Dymytro Demchenko przyjechał do Polski, by zarobić na utrzymanie swojej rodziny - mamy i dziadków. Był jedynym synem oraz jedynym żywicielem. W Polsce zaczął pracować legalnie.
Wielki dramat rodziny
Los okazał się jednak okrutny. 28-letni mężczyzna spadł z rusztowania i tego samego dnia zmarł w szpitalu. Dla jego najbliższych to podwójna tragedia.
Stracili ukochanego syna oraz wnuka, a także źródło dochodu. To jednak nie wszystko. Matka zmarłego Dymytro do dziś czeka, by móc pochować jedyne dziecko. Przewóz ciała na Ukrainę to 8 tysięcy złotych - taka kwota zdecydowanie przekracza możliwości finansowe rodziny.
Nieszczęśliwy wypadek
Przypomnijmy, że 28-letni budowlaniec stracił życie w wypadku, do którego doszło w czwartek, 16 sierpnia, około godziny 8 rano przy ulicy Dalekiej w Kielcach. „Echo Dnia” pisało o tej tragedii.
Śmiertelny wypadek na budowie w Kielcach. Mężczyzna, który spadł z rusztowania zmarł w szpitalu
- Trwa tu ocieplanie elewacji budynku. Pierwsze ustalenia wskazują, że 28-letni obywatel Ukrainy czasowo mieszkający w Kielcach, spadł z rusztowania. Mężczyzna z poważnymi obrażeniami wewnętrznymi został zabrany na oddział intensywnej opieki. Około godziny 19 szpital przekazał nam informację, że życia 28-latka nie udało się uratować - opowiadał komisarz Kamil Tokarski, rzecznik prasowy Komendy Wojewódzkiej Policji w Kielcach. Okoliczności tragedii wyjaśniali policjanci i Państwowa Inspekcja Pracy.

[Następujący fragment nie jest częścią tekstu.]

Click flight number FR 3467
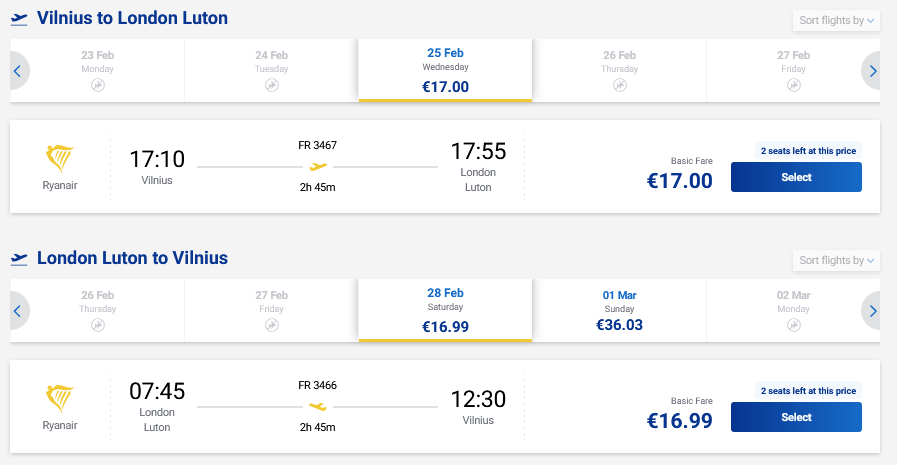The height and width of the screenshot is (465, 897). pos(318,145)
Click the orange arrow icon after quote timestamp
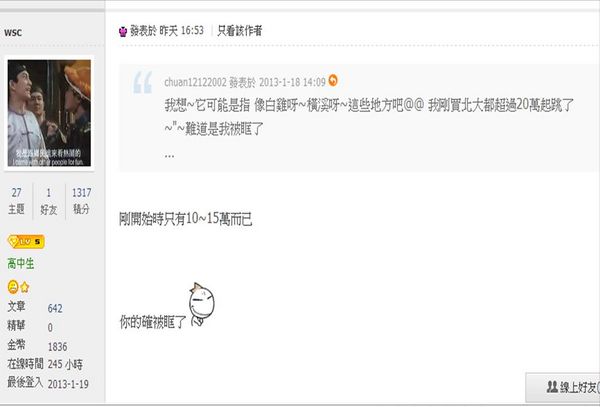The width and height of the screenshot is (600, 407). 333,80
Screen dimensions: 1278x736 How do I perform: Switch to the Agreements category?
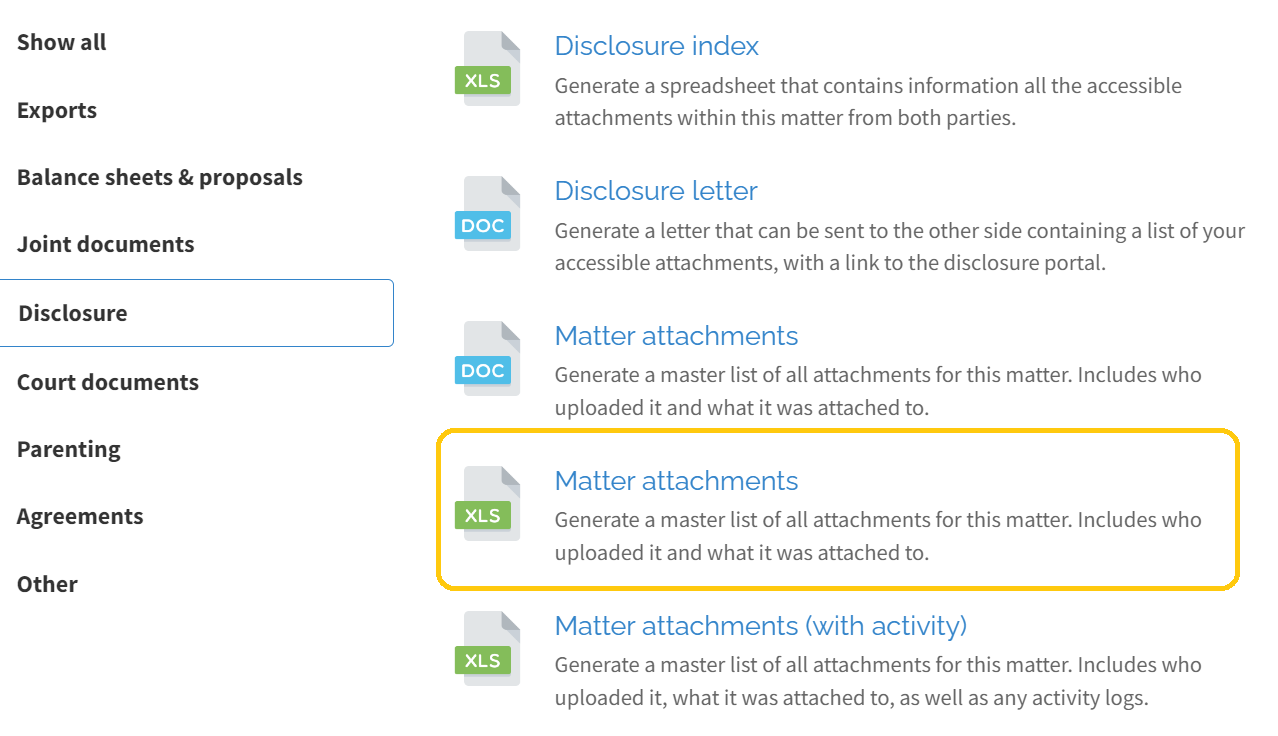80,517
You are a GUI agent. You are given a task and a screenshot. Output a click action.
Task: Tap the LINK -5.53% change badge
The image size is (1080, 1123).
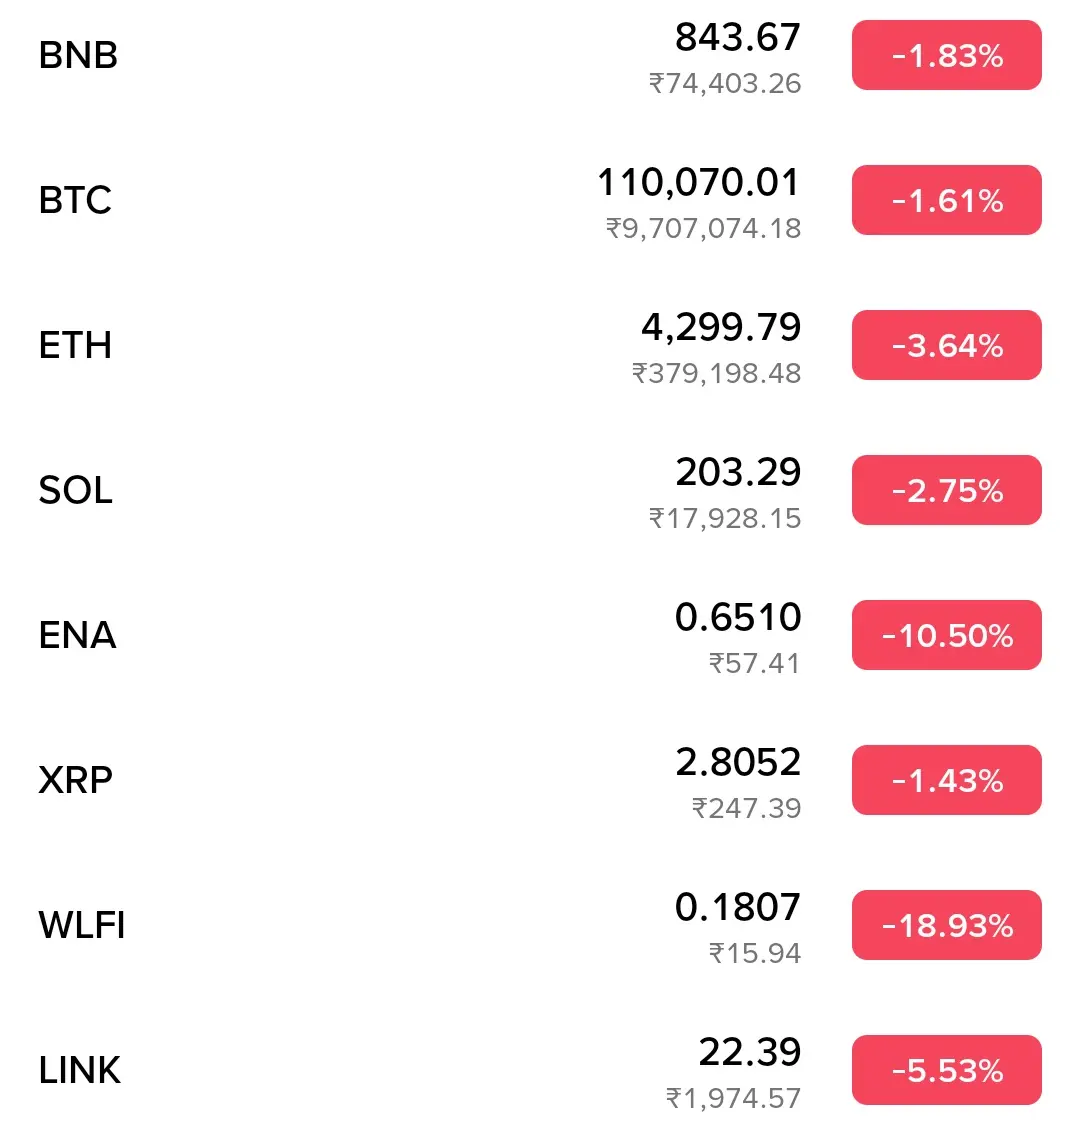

Tego dnia rozpoczął się rodzinny dramat. Matka zmarłego Dymytro wciąż czeka na swoje dziecko, by móc je godnie pochować.
Matka czeka na ciało syna
Rodzina mieszka na Ukrainie przy granicy z Rosją na obszarze graniczącym z terenem działań wojennych. Mama i dziadkowie Dymytro znajdują się w bardzo trudnej sytuacji materialnej. Nie posiadają środków finansowych na przyjazd do Polski, odebranie i przewóz zwłok do rodzinnej miejscowości w celu pochówku.
Możemy ulżyć w cierpieniu
Sprawą zainteresowała się Fundacja Familia Pro Lex ze Skarżyska-Kamiennej. Prezes Władysław Biskup zwraca się z prośbą i apelem do mieszkańców województwa świętokrzyskiego, by wykazali się empatią wobec rozpaczy matki i pomogli zebrać niezbędną kwotę 8 tysięcy złotych.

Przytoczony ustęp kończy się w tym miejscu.